One of the most popular events at Stepping Stones has always been Bill and Lois Wilson’s annual picnic tradition celebrating the family in recovery, an afternoon including tours of the house, an open meeting with AA and Al-Anon speakers, and, of course, a picnic. Held each year early in June, the picnic was started 59 years ago by Bill and Lois as a way of celebrating families that had been reunited and restored through recovery in AA and Al-Anon.

For AA visitors to Stepping Stones, one of the major attractions is the cinderblock studio called Wit's End that was built by Bill, with the help of a mason friend, a few hundred feet from the house itself. Many of Bill’s writings, including three of his four books, were written in this studio behind the main house.

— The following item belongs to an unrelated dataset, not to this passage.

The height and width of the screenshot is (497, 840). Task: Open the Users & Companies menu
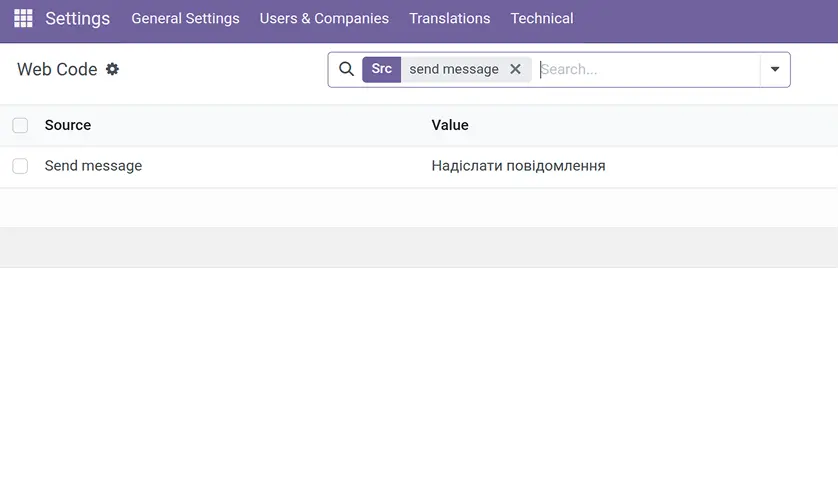pyautogui.click(x=324, y=19)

Inside the studio is Bill’s desk, dotted with cigarette burns – a testament to Bill’s longstanding smoking habit. The desk originally belonged to Hank P., with whom Bill shared office space in New Jersey while the two tried to sell stock in Works Publishing and get the Big Book written. Bill wrote much of the Big Book sitting at this desk, which he kept through the years and finally gave a permanent home to at Wit’s End.

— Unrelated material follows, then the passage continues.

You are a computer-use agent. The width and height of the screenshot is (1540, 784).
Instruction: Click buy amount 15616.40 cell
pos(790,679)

Beside the desk, on one wall of the studio, is a painting commonly known as “The Man on the Bed.” Originally titled “Came to Believe” by the artist Robert M., who gave it to Bill as a present, the painting depicts two early AAs carrying the message to a third man who is perched at the edge of his hospital bed, intent on the message of hope being delivered by his two visitors.

Another highlight of Stepping Stones is its beautiful and well-maintained garden, a favorite place for Lois and the bucolic setting for one of AA’s earliest informational videos, titled “Bill’s Own Story,” where Bill sits at a table in the garden narrating for the camera the events that brought him and Dr. Bob together and launched the AA Fellowship on its improbable journey.

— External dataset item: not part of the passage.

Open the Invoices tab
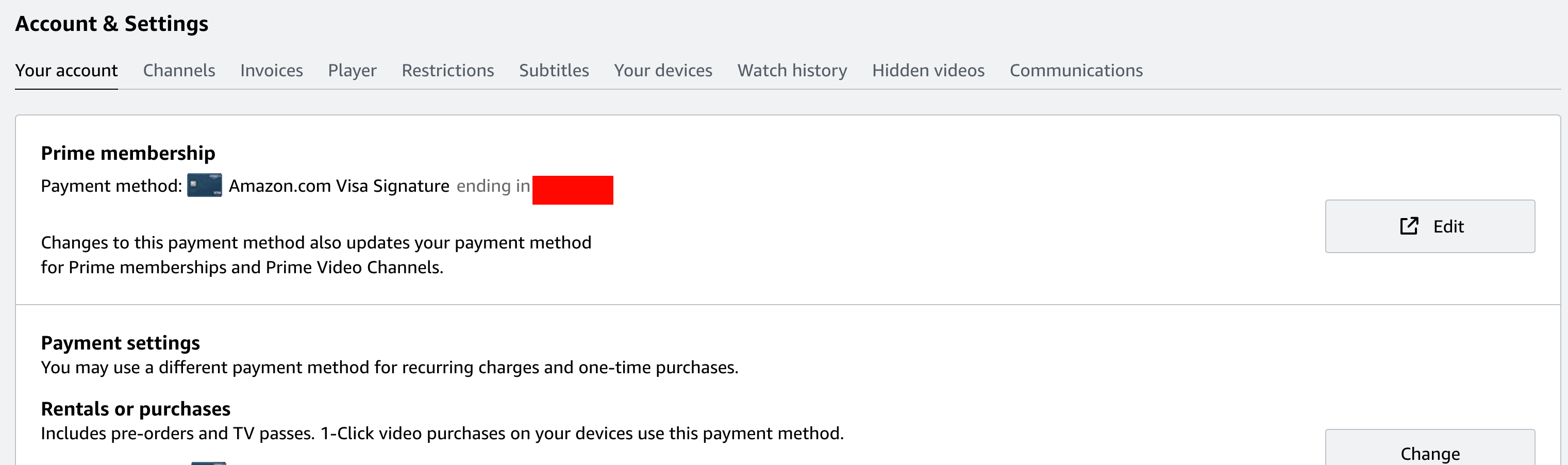This screenshot has width=1568, height=465. [x=271, y=70]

Lois was the garden’s principal caretaker and in the years after her death in 1988 at the age of 97, the garden was underutilized. But in 2009, the Stepping Stones Foundation set up a community garden in cooperation with a group of local residents who jumped at the chance to revive the garden in the spirit of Lois and Bill. “We are a small neighborhood group in the village of Katonah who are grateful for having access to the Stepping Stones’ Garden, where we can grow healthy, organic vegetables,” said Michele Durivage, a Community Garden Member, in the 2009 Stepping Stones newsletter. “We see this as an opportunity to bring neighbors together, working cooperatively and setting an example for the rest of the community. It’s exciting to be a part of the new movement toward sustainability, and Stepping Stones’ garden offers us the space and location to bring the garden to life.”

While the house is visited by thousands of AA and Al-Anon members annually, Annah Perch, Executive Director of the Stepping Stones Foundation, notes that some people will never be able to get there. “We have to bring the legacy of Bill and Lois beyond Stepping Stones,” she adds. With that in mind, the Foundation has developed a traveling presentation titled “Bill and Lois Wilson and the AA Way of Life” that has been shown at conventions and gatherings across the country. A PowerPoint presentation, it brings together never-before-seen photos, archival material and audio recordings that help to create a picture of what the Wilsons were like and their life together.

Tim H., a sober alcoholic who has visited Stepping Stones, noted in a 2007 Seattle Times article, “If you’re sober in AA, you have this second life you never thought you’d have. It’s very moving to see the books and the people and the things of interest that went into making Bill and Lois who they were. It’s like learning about your Dad when he was a boy.”

Echoing this sentiment, Jean Z., an AA member from Long Island, said in a New York Times article, “This, to me, would be the equivalent of a Christian going to the Vatican.” Sober a couple of years, Jean remarked about Bill, “To think that he just sat at this desk, a simple man who had a problem and wanted to get better. It’s touched my heart and saved my life.”

In those sentiments, she is certainly not alone.